In this quickstart guide you will learn about APAflow and you will create your first machine learning model.
Installation and Setup
Minimum Requirements: Windows 64 bits, Quad core, 3GHz or faster processor, 16GB RAM, 10GB free disk space.
The first time you run APAflow, Miniconda, H2O, and PyCaret will be downloaded and installed. Installation time takes from 5 to 10 min (depending on your internet speed).
Data Science Workbench
The APAflow user interface is a complete visual workbench designer to create Data Science projects. It has the following components:
Project Explorer: Used to create and manage your own Data Science and machine learning projects. Projects are directories located in the APAflow\workspace directory. To start your fist machine learning project, right click in the Project Explorer and select the new option (or click on the menu File – and then select the New option)
Flow : The Flow window is where you create your machine learning models visually. Your task is to build Data Science Workflows or Flows following these steps:
-You insert Operators from the Palette window.
-Then you connect the Operators using the Connection tool.
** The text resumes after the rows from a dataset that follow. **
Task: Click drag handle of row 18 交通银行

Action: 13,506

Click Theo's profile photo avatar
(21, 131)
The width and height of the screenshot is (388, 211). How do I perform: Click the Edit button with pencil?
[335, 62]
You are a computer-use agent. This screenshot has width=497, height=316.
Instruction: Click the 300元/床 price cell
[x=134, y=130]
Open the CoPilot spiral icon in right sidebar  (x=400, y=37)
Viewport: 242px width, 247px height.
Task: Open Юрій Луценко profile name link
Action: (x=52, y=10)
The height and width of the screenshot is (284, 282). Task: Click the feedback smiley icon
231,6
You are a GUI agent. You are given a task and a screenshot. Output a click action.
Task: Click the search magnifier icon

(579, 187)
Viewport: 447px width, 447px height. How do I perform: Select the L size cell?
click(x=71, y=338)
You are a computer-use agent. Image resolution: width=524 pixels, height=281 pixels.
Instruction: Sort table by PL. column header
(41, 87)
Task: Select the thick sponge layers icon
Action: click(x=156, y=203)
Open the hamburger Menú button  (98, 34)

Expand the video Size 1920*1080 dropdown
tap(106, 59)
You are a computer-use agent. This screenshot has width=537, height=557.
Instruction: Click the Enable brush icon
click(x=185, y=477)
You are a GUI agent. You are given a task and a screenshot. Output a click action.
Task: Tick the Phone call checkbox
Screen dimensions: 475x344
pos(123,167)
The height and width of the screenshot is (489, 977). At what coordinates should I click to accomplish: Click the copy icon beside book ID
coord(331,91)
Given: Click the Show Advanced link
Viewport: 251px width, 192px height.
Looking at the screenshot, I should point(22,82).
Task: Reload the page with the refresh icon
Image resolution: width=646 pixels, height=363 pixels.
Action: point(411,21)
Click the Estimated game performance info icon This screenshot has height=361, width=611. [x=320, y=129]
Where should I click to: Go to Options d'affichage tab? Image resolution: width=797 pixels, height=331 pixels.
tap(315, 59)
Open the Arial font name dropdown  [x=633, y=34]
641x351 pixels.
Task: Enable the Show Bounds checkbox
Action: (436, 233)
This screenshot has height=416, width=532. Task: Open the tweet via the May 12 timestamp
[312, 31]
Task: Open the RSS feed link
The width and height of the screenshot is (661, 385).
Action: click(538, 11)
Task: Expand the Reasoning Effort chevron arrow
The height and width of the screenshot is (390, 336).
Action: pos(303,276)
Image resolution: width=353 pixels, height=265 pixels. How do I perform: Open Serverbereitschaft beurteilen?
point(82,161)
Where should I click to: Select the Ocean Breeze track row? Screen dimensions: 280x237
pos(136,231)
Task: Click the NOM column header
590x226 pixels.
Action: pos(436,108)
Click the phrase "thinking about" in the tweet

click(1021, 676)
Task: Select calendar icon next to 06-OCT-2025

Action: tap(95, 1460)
-Setup the properties for each Operator
-Run Operators and check the Result window
The buttons in the Flow toolbar can be used to control the Flow execution:
Palette: The Palette is the repository for all the operators (icons). An operator is a component that executes a predefined task. Load Dataset, Data Exploration, Classification Predictor, and Save Model are examples of operators. To use an operator you only need to drag and drop it from the Palette window into the Flow window. You can create your own operators using APAflow Plugin Builder for Data Science.
Operators can have different states: Requires Input Data, Not Configured, Ready to Run, and Executed.
Operators can only be connected if the source Operator Output matches the target Operator Input. For example the Data Exploration operator expects a table as input, so it can be connected to any Operator that provides a table as output.
Properties: Under the Properties window you can check the operator’s properties along with the Python code that the operator executes.
Console: All steps that take place during the execution of the operators are printed in the Console. You can also use it to monitor the active Python Kernels. (Under the hood APAflow sends commands to a Python Kernel that execute Python code and return the Results)
Outline: Shows the Data Science workflow
Build your first Classification Model
You will use the Default of Credit Card Clients Dataset from UCI to create a machine learning classification model to predict default. The target column is default (1=yes, 0=no). This example uses the PyCaret operators.
Step 1: Drag and drop the PyCaret Load Dataset operator into the Flow window. Double click the operator to select the credit dataset. The Load Dataset operator task is to read datasets that are available in the PyCaret library. Run the operator using the options in the toolbar or the right click menu.
Step 2: After the Load Dataset operator is executed, you can see the results using the Right + Click menu, selecting the Results option (or using the icons in the toolbar). You can also explore the Flow Outputs (information that will be passed to the next operator once connected)
Step 3: Drag and drop the Data Exploration Column operator into the Flow. Then use the Connect tool to connect the Load Dataset operator with the Data Exploration column operator. The Connect operator is available in the toolbar in the Palette or under Connect.
Step 4: Double click the Data Exploration Column operator and set “default” as the Column property (the target for this classification model is the column named default). Then Run the operator using the Right + Click menu and selecting the option Run and Show Results.
Step 5: Drag and drop the PyCaret Setup Classification operator into the Flow. Connect it to the Load Dataset operator and setup default as the target column. The Setup Classification operator does data preparation and feature engineering automatically.
Step 6: Drag and drop the PyCaret Classification operator into the Flow. Connect it to the PyCaret Setup Classification operator and set it up to create a Random Forest Classifier. Run it and explore Results. The PyCaret Classification operator creates a classification model and provides key information like AUC Plot, Precision-Recall Curve, Confusion Matrix, Feature Importance Plot, along with Predictions and metrics on the test/hold-out sample.
Step 7: APAflow Designer is not a black box. At any time you can export your Flow’s code as a Jupyter Notebook. Click on the Options menu, then select the Export as Jupyter Notebook option. You can use the underlying Python code to rerun the machine learning model in Jupyter or to take the ml model into production.
Step 8: Create documentation automatically that explains the parts of the Data Science Workflow. Click on the Options menu, then select the Generate Documentation option. A new Word document is created that highlights the Flow, its operators, the data used, the underlying code and the results.
Know issues and bugs
Sometimes Python Kernels stop responding. To fix it, Restart the Kernel and rerun the Flow.